The breakdown is illustrative: 49% of adults aged 44 and younger volunteered in the last year, for example, as compared to 31% of their elders. The younger cohort also more often attended a fundraiser, rally, or other supporting event. Conversely, those 45 and up more often made a financial contribution.
More than just a relative lack of disposable income, this could portend a preferred form of activism which the younger cohort would carry through to older age. A majority of those younger than 35 (53%) said that they volunteered in the last year, including more than a third (35%) of those who made under $50,000 that year, so the preference for in-kind contributions may reflect more than just the respondents’ means.
If charitable dollars become scarce, nonprofits should step up their appeals to younger Americans who are more inclined toward in-kind contributions of their time and skills. From courting communicators to serve as volunteer grant writers to inviting business development professionals as pro-bono fundraising consultants, opportunities abound to leverage the under-35 crowd’s propensity to give their time.
A shifting base
Across all types of charitable support (volunteering, donating money, and non-financial contributions), men were much more likely than women to focus on community development (think Habitat for Humanity), disaster relief, and the military. Women, meanwhile, were more likely than men to have donated money in the last year to animal welfare groups and religious causes.

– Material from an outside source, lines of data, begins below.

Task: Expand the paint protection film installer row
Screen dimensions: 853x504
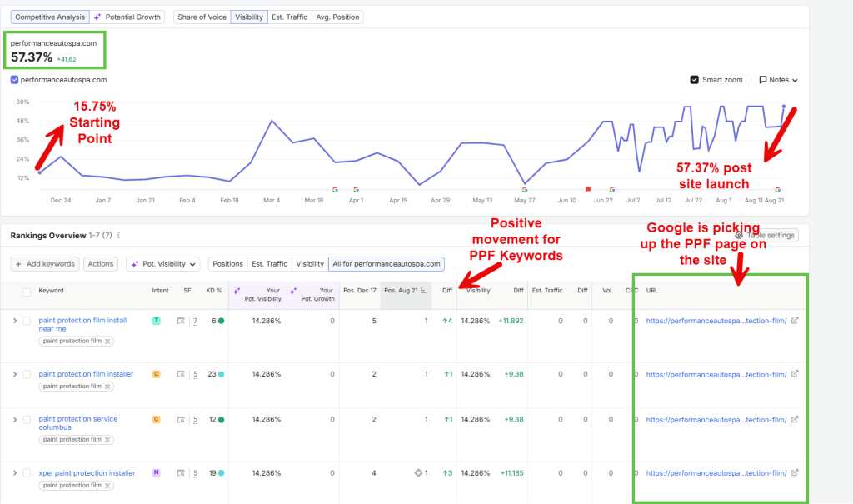Action: pyautogui.click(x=15, y=374)
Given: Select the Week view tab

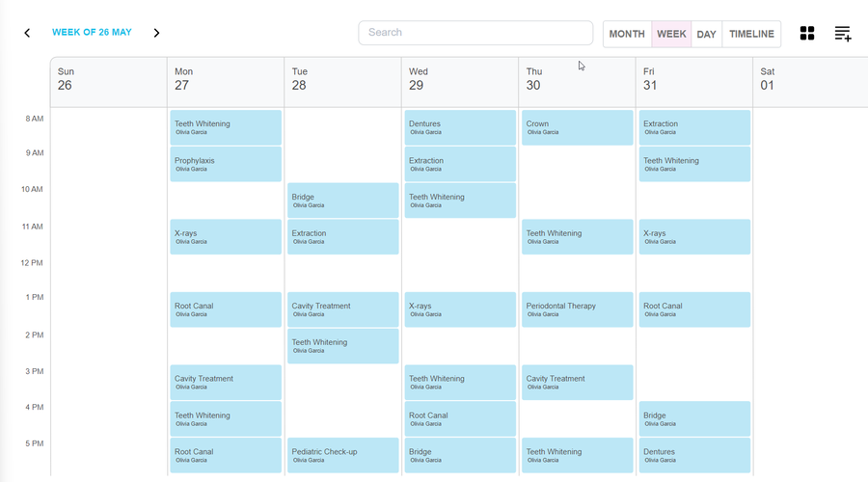Looking at the screenshot, I should point(671,34).
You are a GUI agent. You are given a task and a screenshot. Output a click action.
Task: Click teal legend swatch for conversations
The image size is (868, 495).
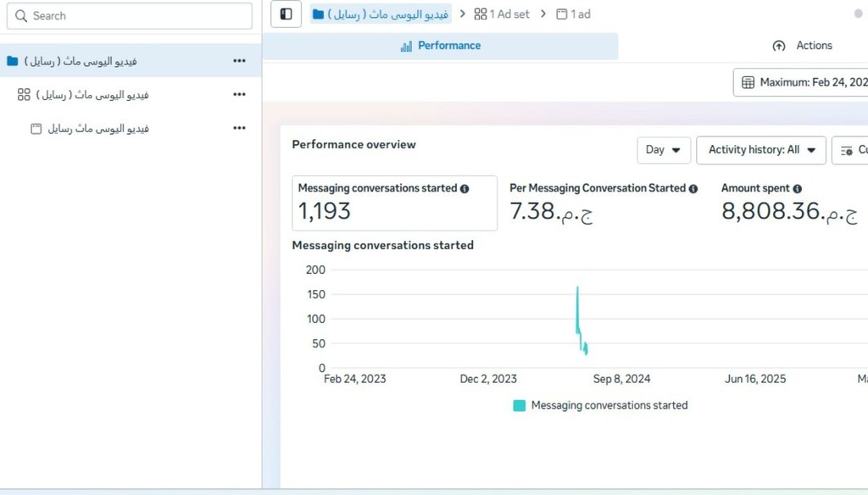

They also give for different reasons. Men were more likely to state that they made some type of charitable contribution in the last year because they wanted to support a cause, while women more often did so to support a specific organization. Women more often said that they were moved by a desire to give back or simply because it felt right.
Human services-focused charities did much better with those over 45 than those under, especially in terms of dollars donated (33% of those over 45 contributed versus only 16% of those under 45).
Conversely, younger Americans more often than their elders gave to educational charities (28-15%), perhaps because they had more recent school experiences. Parents with children under 18 more than twice as frequently reported to have donated to educational causes.
Like most uncertainty, economic turbulence can breed creativity. Nonprofits must shift the focus of their messaging as they make appeals for support in this inflation-battered economy.
William Johnson is CEO of the Harris Poll, a global public opinion, market research, and strategy firm.
The opinions expressed in Fortune.com commentary pieces are solely the views of their authors and do not reflect the opinions and beliefs of Fortune.